Some folks around here put local blue crab in their LCB too-

 I've heard of the turnip roots and even boiled eggs but that just don't sound right to me.


----------



## OutdoorSteve (Feb 7, 2010)

Hey Mike, I will not be cooking in the comp. but I will def. be there for the festivities.

Steven


----------



## SCPO (Feb 7, 2010)

boy this brings back some fond memories. i attended several schools a NSA New Orleons while in Navy Reserves. at end of 2 week school all classes would chip in and instructors would have a cajun bowl. some of pots had crawfish and some shrimp. this was done at picnic grounds and they would put brown paper on picnic tables and pour pots on them. after we would go to Chief's club and wash it down.


----------



## blues brother (Feb 7, 2010)

OutdoorSteve,
Come by the Barnesville Blues Brother site and hang for a while.
Bring a red solo cup and we will fill it up for you!
Mike


----------



## SissyHunter (Feb 7, 2010)

Jay's recipe sounds spot on. We skip the vinegar. Use several lemons. I'm the "official" taster of most events for the shrimp around home.

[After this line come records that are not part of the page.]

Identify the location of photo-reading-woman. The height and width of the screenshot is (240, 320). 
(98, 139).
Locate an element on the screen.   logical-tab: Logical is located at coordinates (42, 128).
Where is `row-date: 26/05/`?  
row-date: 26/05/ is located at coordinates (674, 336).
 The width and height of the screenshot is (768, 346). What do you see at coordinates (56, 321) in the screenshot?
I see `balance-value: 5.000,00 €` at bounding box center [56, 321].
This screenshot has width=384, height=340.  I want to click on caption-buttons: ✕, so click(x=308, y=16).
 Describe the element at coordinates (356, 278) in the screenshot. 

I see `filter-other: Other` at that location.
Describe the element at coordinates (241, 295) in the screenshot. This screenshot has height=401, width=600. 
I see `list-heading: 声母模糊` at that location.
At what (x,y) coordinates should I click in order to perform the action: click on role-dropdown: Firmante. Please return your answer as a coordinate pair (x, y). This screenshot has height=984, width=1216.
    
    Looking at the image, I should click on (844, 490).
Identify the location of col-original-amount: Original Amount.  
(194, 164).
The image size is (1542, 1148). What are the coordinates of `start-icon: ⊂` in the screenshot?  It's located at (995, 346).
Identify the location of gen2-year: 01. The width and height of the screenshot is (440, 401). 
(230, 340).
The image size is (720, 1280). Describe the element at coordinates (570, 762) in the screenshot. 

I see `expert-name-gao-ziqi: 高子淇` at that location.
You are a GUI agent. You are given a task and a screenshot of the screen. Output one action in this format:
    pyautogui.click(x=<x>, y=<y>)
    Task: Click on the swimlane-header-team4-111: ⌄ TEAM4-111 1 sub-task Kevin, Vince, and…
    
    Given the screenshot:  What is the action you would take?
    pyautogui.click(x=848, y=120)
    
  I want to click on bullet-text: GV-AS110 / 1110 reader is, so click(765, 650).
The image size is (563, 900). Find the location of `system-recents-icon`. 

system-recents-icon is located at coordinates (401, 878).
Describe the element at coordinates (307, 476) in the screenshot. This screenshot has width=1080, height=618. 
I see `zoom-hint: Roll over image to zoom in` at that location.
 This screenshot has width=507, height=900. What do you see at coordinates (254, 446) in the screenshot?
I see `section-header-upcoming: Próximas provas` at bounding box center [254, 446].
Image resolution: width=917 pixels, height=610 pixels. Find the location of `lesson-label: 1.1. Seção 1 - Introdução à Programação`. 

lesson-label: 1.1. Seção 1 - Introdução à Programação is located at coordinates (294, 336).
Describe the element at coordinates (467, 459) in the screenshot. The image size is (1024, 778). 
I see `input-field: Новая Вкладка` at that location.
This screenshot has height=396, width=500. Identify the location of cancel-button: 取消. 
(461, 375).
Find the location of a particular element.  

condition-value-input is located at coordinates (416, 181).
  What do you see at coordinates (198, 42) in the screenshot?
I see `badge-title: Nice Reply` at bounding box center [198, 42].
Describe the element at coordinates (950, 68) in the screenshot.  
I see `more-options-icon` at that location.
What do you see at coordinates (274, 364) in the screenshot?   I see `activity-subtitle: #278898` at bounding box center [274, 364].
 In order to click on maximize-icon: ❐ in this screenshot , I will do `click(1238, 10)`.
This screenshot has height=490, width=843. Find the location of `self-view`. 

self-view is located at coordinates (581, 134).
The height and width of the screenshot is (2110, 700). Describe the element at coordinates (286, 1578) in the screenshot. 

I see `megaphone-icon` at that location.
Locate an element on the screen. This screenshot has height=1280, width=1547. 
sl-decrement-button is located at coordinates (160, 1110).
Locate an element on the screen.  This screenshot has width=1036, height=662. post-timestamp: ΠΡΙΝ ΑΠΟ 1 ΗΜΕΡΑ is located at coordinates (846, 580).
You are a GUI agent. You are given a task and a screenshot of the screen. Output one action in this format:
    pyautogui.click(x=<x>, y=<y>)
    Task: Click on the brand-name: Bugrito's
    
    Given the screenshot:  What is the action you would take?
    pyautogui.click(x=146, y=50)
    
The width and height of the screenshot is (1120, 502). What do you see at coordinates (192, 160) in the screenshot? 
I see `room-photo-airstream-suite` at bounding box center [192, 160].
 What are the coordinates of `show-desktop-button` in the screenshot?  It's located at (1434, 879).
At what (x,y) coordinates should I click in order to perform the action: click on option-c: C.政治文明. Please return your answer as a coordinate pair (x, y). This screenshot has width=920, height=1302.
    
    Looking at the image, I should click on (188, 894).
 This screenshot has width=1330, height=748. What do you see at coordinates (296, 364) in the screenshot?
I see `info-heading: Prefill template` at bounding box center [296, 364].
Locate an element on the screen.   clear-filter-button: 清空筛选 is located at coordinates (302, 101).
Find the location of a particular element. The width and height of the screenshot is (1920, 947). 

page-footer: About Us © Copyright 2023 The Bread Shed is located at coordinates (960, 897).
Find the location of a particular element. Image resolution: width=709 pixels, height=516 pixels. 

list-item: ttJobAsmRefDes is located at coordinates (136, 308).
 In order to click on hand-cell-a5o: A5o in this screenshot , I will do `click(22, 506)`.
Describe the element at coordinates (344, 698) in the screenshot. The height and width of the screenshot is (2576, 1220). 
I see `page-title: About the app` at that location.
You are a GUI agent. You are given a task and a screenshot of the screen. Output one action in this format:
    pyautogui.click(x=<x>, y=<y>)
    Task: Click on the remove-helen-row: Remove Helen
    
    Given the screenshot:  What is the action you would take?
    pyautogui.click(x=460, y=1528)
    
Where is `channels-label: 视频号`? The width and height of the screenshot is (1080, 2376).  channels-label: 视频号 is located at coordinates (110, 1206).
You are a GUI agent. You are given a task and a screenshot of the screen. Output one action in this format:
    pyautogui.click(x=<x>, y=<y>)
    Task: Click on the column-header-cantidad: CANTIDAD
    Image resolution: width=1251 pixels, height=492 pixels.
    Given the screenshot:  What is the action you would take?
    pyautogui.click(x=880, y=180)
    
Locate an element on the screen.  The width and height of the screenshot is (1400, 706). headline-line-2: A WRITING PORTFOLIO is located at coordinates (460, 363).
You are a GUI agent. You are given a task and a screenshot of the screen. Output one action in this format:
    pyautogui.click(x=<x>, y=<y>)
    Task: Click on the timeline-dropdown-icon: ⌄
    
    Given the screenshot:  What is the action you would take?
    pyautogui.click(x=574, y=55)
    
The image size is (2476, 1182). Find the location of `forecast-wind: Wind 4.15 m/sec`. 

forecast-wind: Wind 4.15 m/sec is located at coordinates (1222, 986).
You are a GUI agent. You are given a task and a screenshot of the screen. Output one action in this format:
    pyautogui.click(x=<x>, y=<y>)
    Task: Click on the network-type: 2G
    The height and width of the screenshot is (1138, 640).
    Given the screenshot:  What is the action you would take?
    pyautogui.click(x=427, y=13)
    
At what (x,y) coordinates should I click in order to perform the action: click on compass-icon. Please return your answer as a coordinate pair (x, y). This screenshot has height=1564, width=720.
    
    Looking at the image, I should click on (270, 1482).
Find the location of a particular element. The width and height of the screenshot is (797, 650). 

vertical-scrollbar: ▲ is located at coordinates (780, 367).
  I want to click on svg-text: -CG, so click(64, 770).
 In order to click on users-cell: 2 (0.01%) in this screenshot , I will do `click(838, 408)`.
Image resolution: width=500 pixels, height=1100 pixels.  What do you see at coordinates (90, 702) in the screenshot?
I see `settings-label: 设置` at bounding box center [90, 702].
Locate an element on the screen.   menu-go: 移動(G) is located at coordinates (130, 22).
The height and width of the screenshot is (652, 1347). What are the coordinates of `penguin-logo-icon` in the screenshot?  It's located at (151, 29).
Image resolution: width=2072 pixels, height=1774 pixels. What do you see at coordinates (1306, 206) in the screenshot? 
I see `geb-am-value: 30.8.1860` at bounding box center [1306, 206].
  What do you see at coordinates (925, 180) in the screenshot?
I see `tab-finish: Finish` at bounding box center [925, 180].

If you need someone to "drop by" as a taster for quality, I'd be happy to assist!


----------



## OutdoorSteve (Feb 8, 2010)

blues brother said:


> OutdoorSteve,
> Come by the Barnesville Blues Brother site and hang for a while.
> Bring a red solo cup and we will fill it up for you!
> Mike



I will def. do that and if you need an outside bbq tester I can do that too.


----------



## Mako22 (Feb 8, 2010)

I'm doing one in a couple of weeks so I printed Jay's post and will use it this time around as a guide. One question I have is can I mix shrimp and crawfish in the same pot?


----------



## pop pop jones (Feb 9, 2010)

Woodsman69 said:


> I'm doing one in a couple of weeks so I printed Jay's post and will use it this time around as a guide. One question I have is can I mix shrimp and crawfish in the same pot?



Well yes, yes you can.


----------